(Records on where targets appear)
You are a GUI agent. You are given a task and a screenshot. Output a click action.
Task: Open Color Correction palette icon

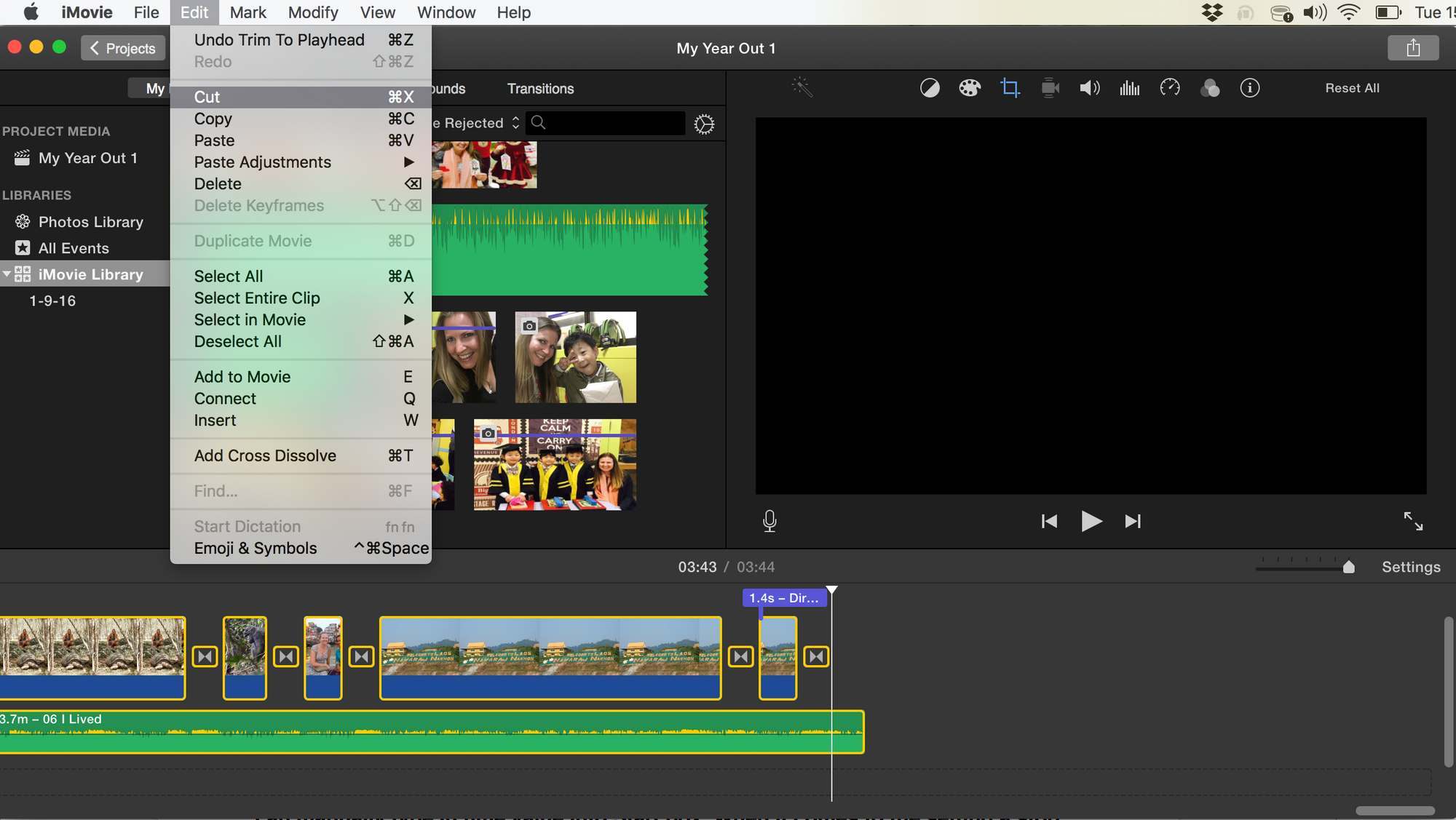pos(970,88)
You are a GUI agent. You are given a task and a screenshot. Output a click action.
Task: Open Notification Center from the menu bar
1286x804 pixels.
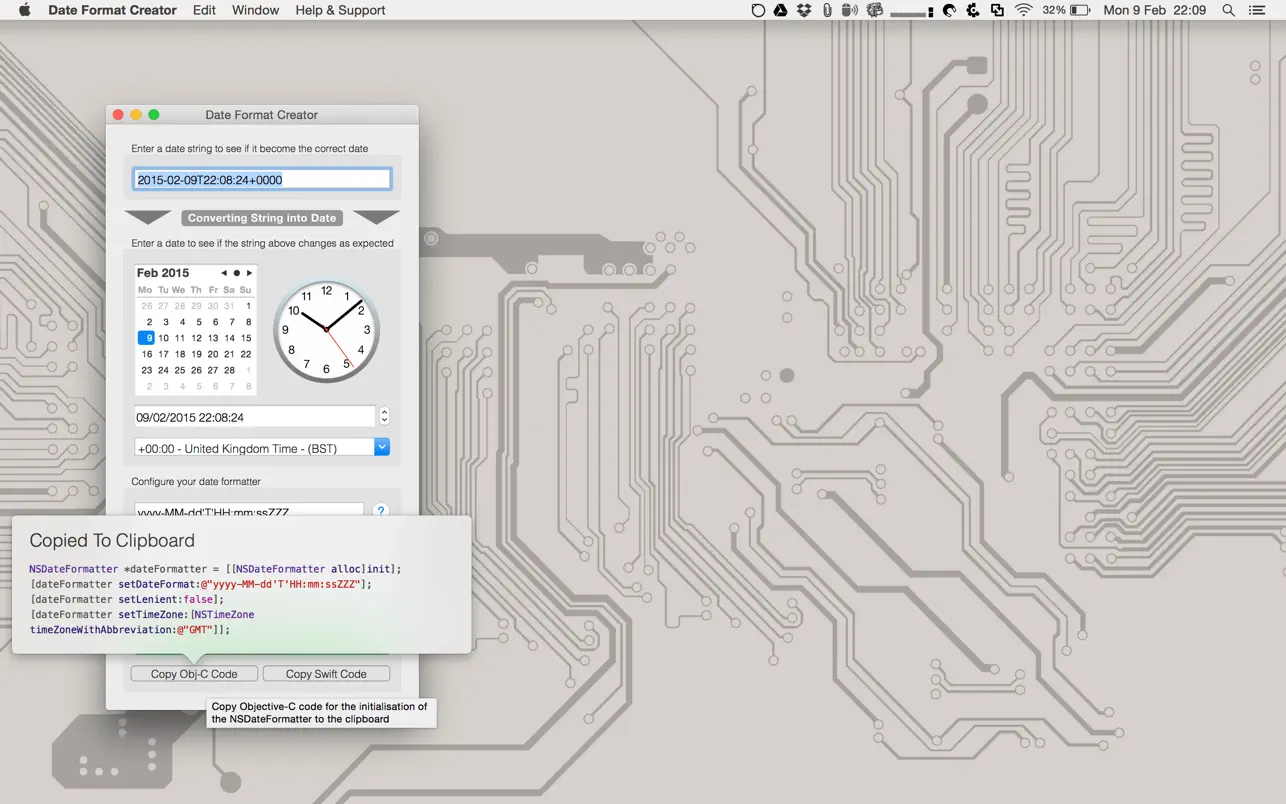tap(1257, 10)
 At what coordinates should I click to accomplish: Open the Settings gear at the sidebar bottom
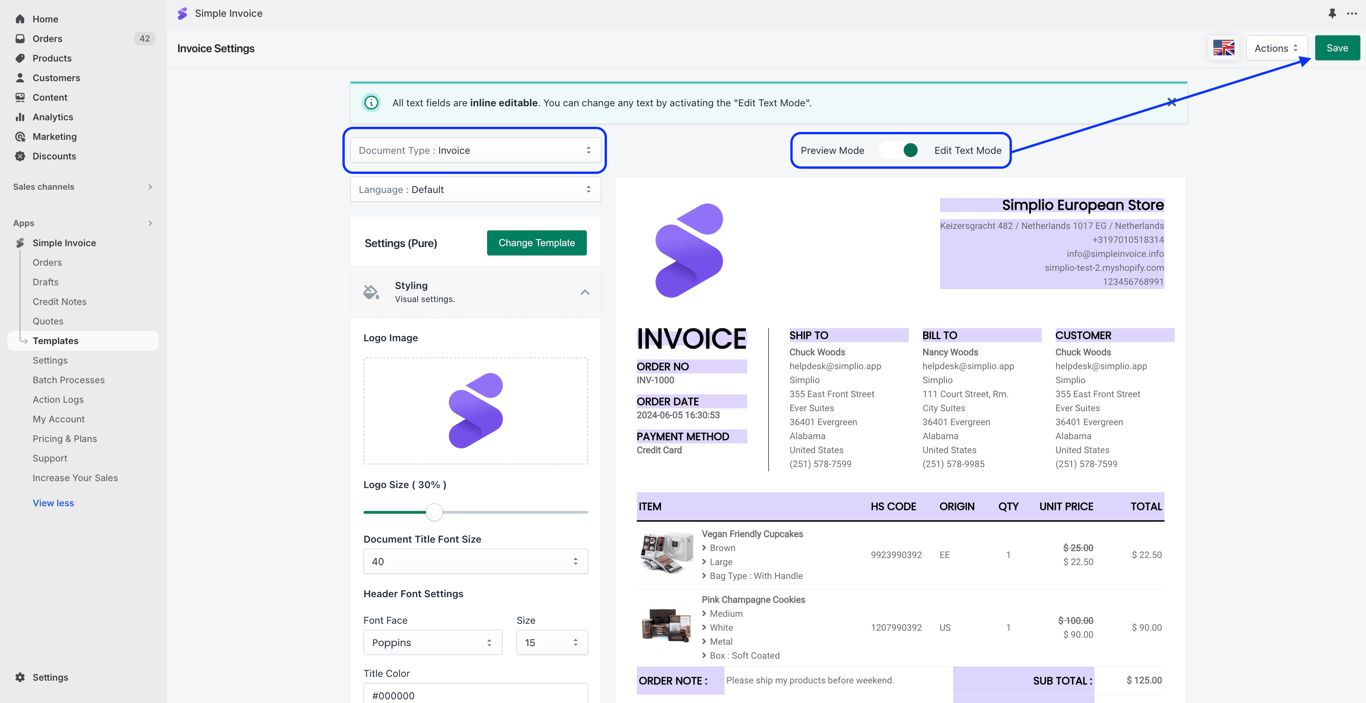pos(20,677)
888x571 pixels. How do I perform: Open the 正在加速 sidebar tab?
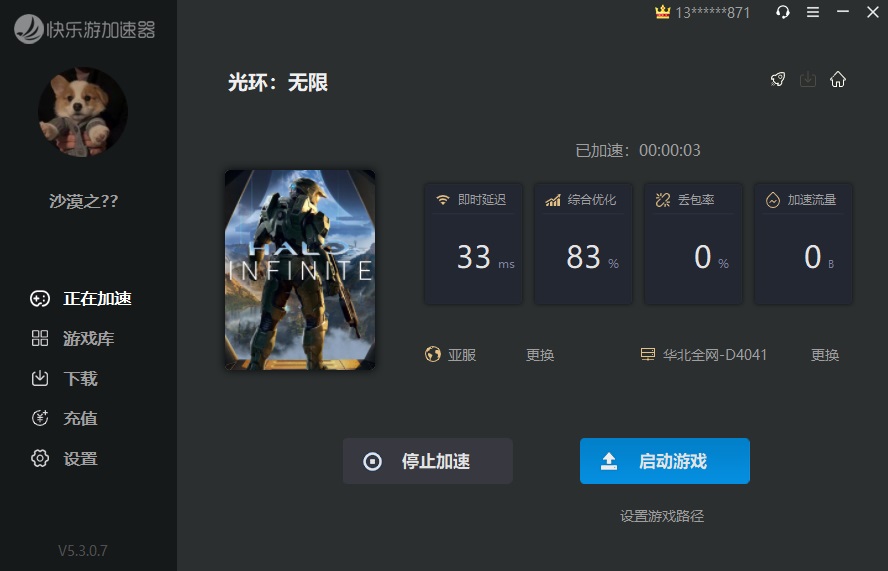pos(85,298)
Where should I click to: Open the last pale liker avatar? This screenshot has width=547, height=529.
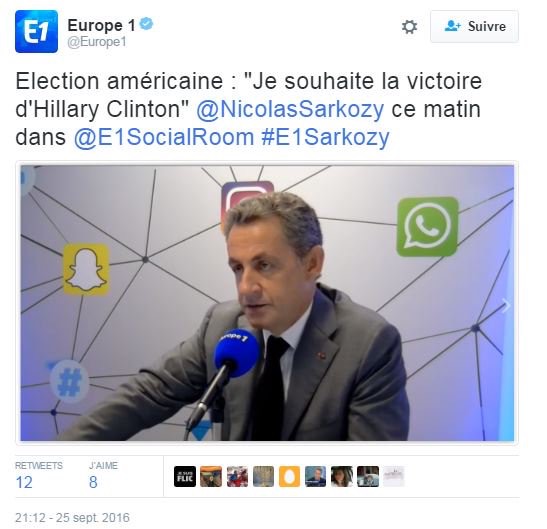pos(394,476)
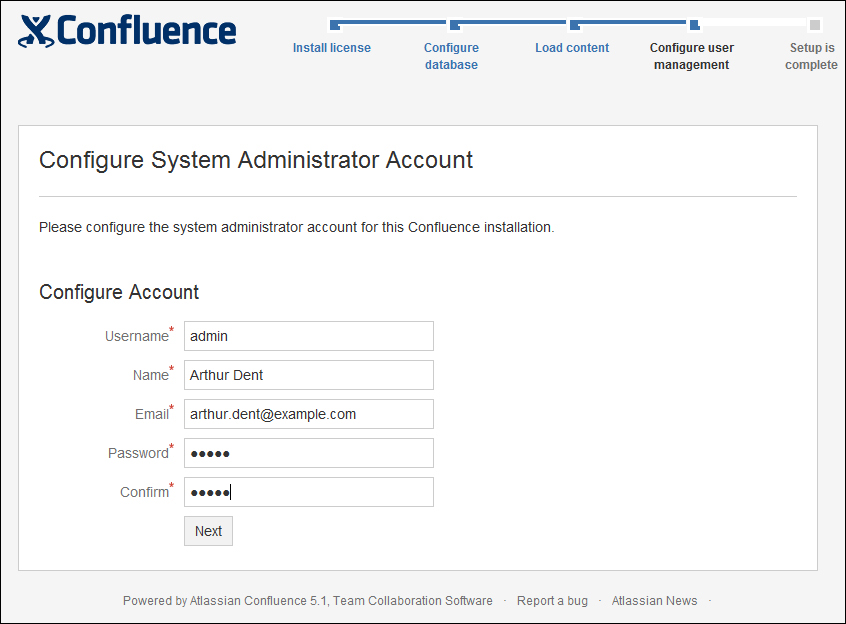Select Configure user management step label

692,56
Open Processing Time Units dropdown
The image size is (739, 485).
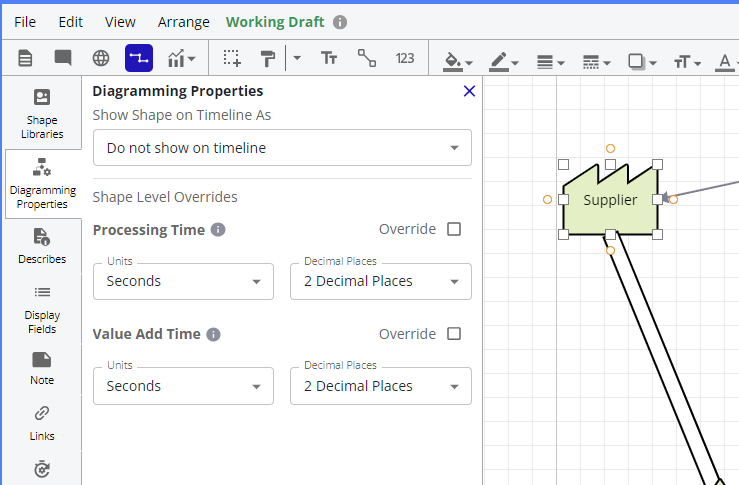(x=183, y=281)
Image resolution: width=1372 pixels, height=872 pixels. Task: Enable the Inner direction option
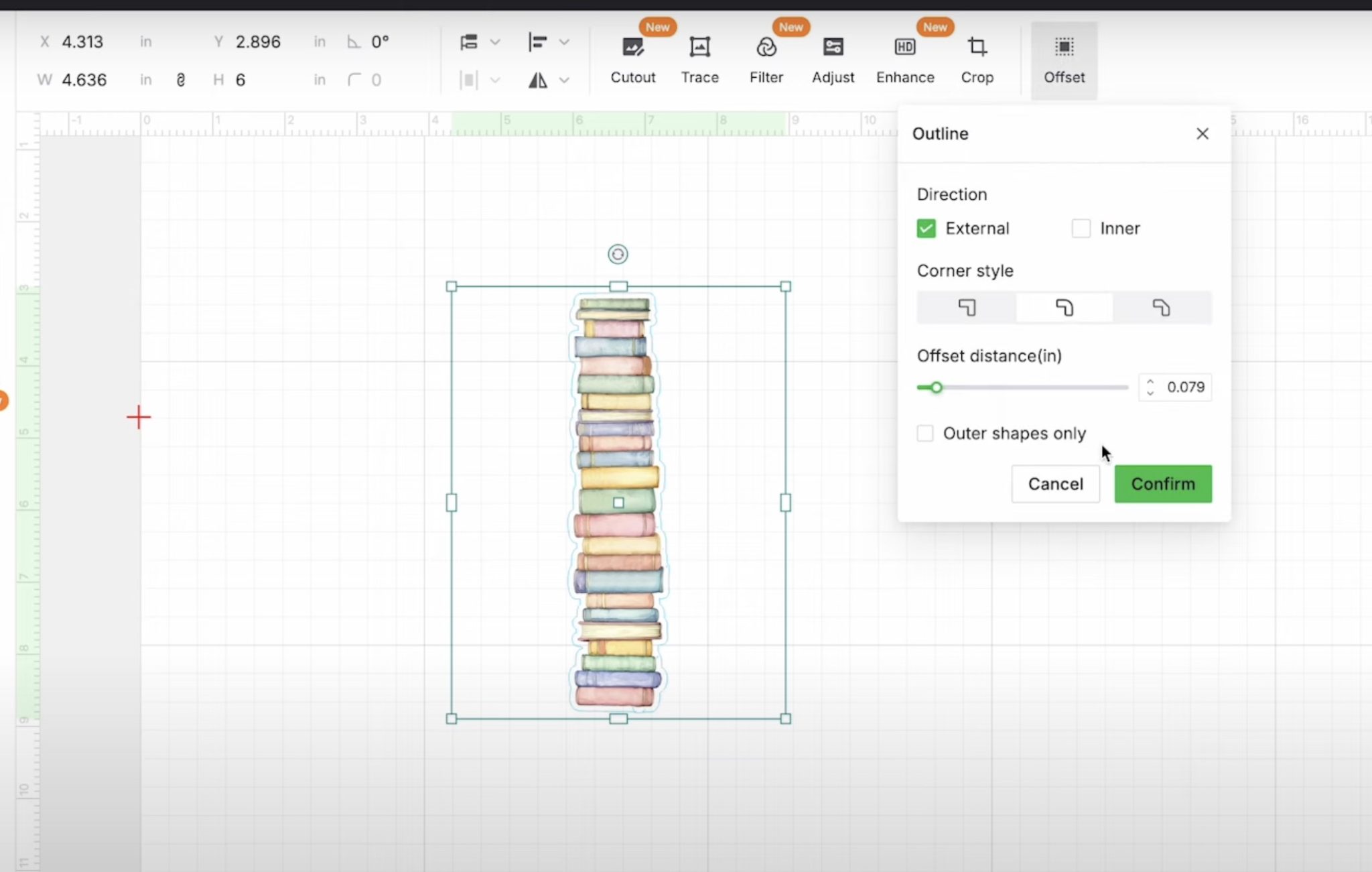click(x=1081, y=228)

▸ PROBLEM TO WORK ON: Find every line in the records above that contains the string "should", and copy each such line in full.

▸ EXERCISE OUTPUT:
 At what coordinates should I click to accomplish: Open the Settings gear at the sidebar bottom
Where should I click to: Open the last pale liker avatar? This screenshot has width=547, height=529.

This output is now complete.